Le Conseil constitutionnel a rendu, le 11 janvier 1990, une décision fondamentale concernant la loi d’amnistie pour les événements survenus en Nouvelle-Calédonie. Ce texte traite de la faculté pour le législateur d’étendre une amnistie dont le champ fut initialement défini par un référendum. Après des accords territoriaux, une loi référendaire du 9 novembre 1988 a organisé le statut de ce territoire d’outre-mer. Cette loi excluait expressément du bénéfice de l’amnistie les auteurs principaux d’assassinats commis durant les troubles territoriaux. Le législateur a ensuite souhaité élargir cette clémence aux infractions criminelles les plus graves commises avant le 20 août 1988.
Des députés ont saisi le Conseil constitutionnel pour contester la validité de cette extension opérée par une loi ordinaire. Les requérants invoquaient la violation de la souveraineté nationale et l’incompétence du législateur au regard de l’article 34 de la Constitution. Ils soutenaient qu’une loi parlementaire ne pouvait modifier une disposition adoptée directement par le peuple français. La question posée au juge porte sur la capacité du Parlement à réformer une disposition de source référendaire. Le Conseil constitutionnel juge que le principe de souveraineté ne s’oppose pas à la modification d’une loi référendaire par le législateur. Le contrôle exercé par le juge porte d’abord sur l’étendue de la compétence législative avant d’analyser la hiérarchie des normes.

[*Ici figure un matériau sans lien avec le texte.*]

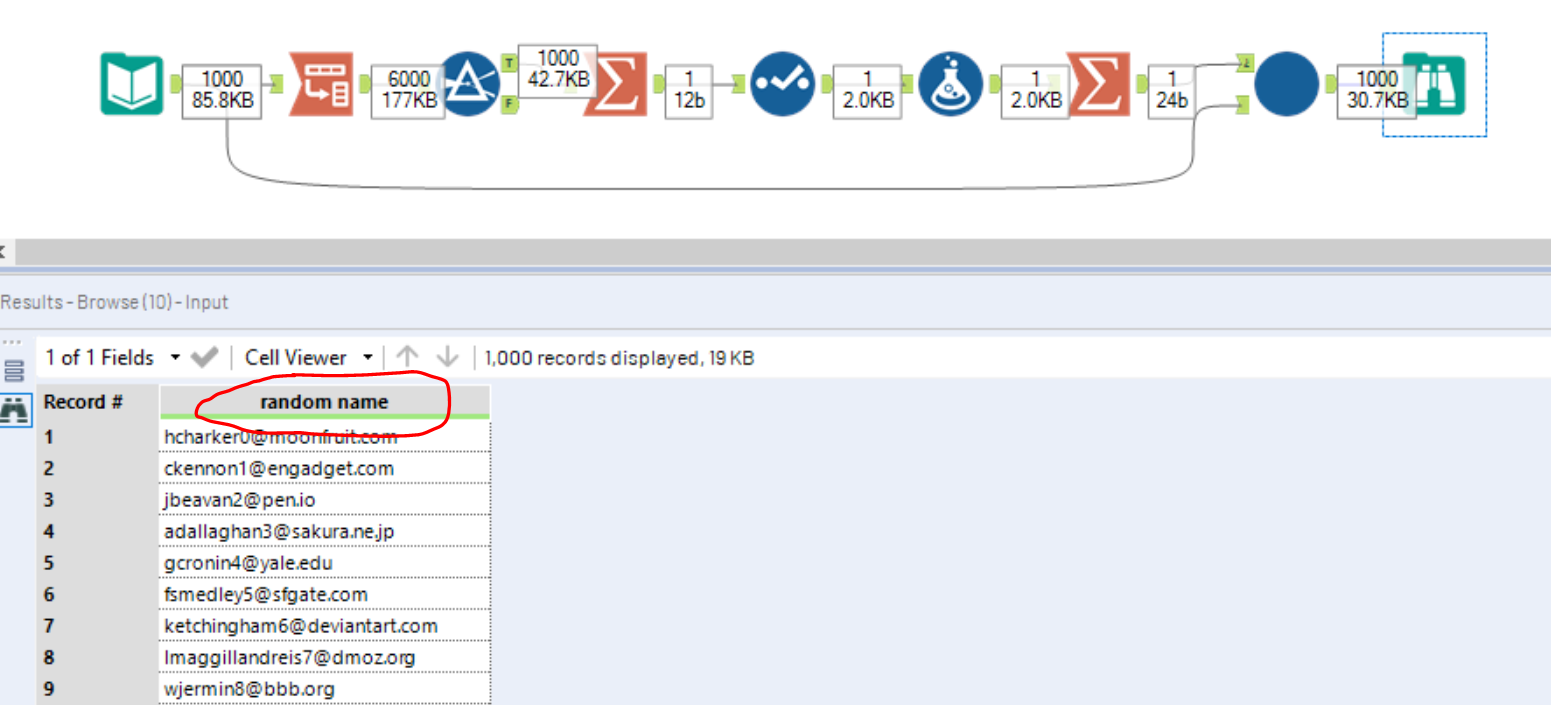Expand the Cell Viewer dropdown
1551x705 pixels.
pyautogui.click(x=368, y=357)
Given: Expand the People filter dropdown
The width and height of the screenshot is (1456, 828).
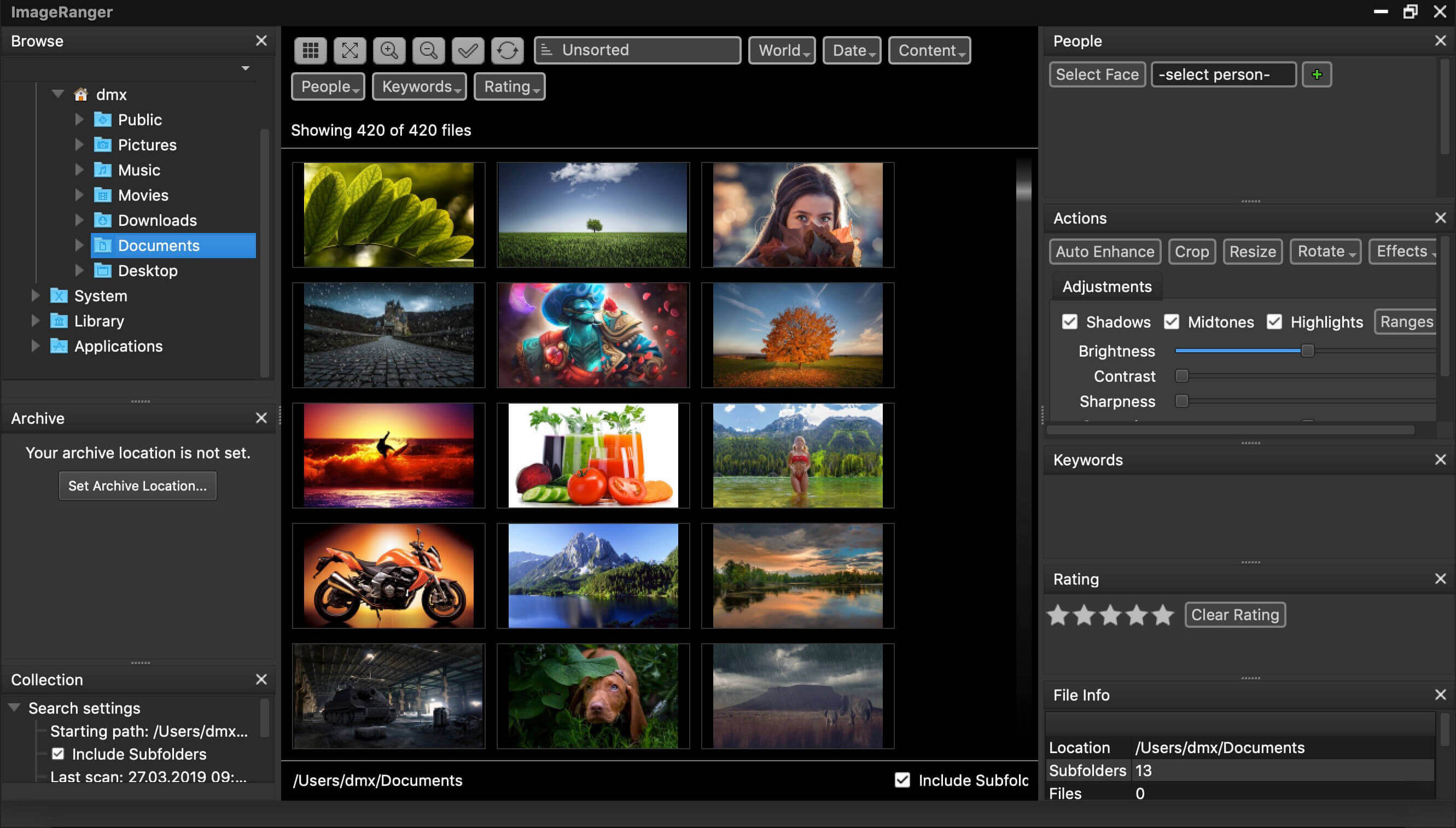Looking at the screenshot, I should pos(327,86).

I. La plénitude de la compétence législative en matière d’amnistie
A. Le caractère objectif des critères de l’amnistie
Le Conseil constitutionnel rappelle que « la loi fixe les règles concernant l’amnistie » conformément à l’article 34 de la Constitution. Le législateur peut ainsi enlever tout caractère délictueux à des faits pénalement répréhensibles pour l’avenir. Il lui appartient de déterminer les infractions et les personnes bénéficiaires en fonction de critères purement objectifs. La décision précise que « l’article 1er de la loi déférée ne contrevient pas à ces exigences ». Cette approche confirme la large liberté d’appréciation politique laissée au Parlement dans l’usage de son droit de clémence.
B. L’exercice régulier du domaine réservé de la loi
L’amnistie constitue une prérogative régalienne que le Parlement exerce dans le cadre de sa compétence constitutionnelle propre. Les auteurs de la saisine critiquaient une loi qui viserait des crimes précis plutôt que de fixer des règles générales. Le Conseil constitutionnel considère néanmoins que le législateur n’a pas méconnu l’étendue de sa compétence. Le juge constitutionnel refuse de censurer une mesure d’apaisement social liée à des circonstances politiques exceptionnelles. L’affirmation de cette compétence législative permet d’interroger la force juridique respective de la loi parlementaire et de la loi référendaire.
II. L’équivalence normative entre la loi parlementaire et la loi référendaire
A. La révocabilité des dispositions législatives adoptées par référendum
Le moyen principal reposait sur la hiérarchie supposée entre la loi référendaire et la loi parlementaire ordinaire. Le Conseil constitutionnel affirme que « le principe de la souveraineté nationale ne fait nullement obstacle » à la modification de textes antérieurs. Le législateur peut modifier ou abroger des dispositions issues d’un référendum s’il agit dans son domaine de compétence réservé. Cette solution consacre l’identité de nature juridique entre les deux modes d’expression de la volonté nationale. Une loi adoptée par le corps électoral ne possède donc pas une valeur supra-législative dans l’ordre juridique interne.
B. La préservation nécessaire des garanties légales des principes constitutionnels
La liberté reconnue au législateur de modifier une loi référendaire n’est toutefois pas totalement absolue. Le Parlement doit veiller à ne pas priver de garanties légales des principes de valeur constitutionnelle. Cette réserve constitue la seule limite matérielle imposée à l’exercice du pouvoir d’abrogation ou de modification législative. Le Conseil constitutionnel valide l’article 1er car il ne porte atteinte à aucun principe constitutionnel fondamental. Cette jurisprudence clarifie définitivement les rapports entre la démocratie directe et la démocratie représentative sous la Cinquième République.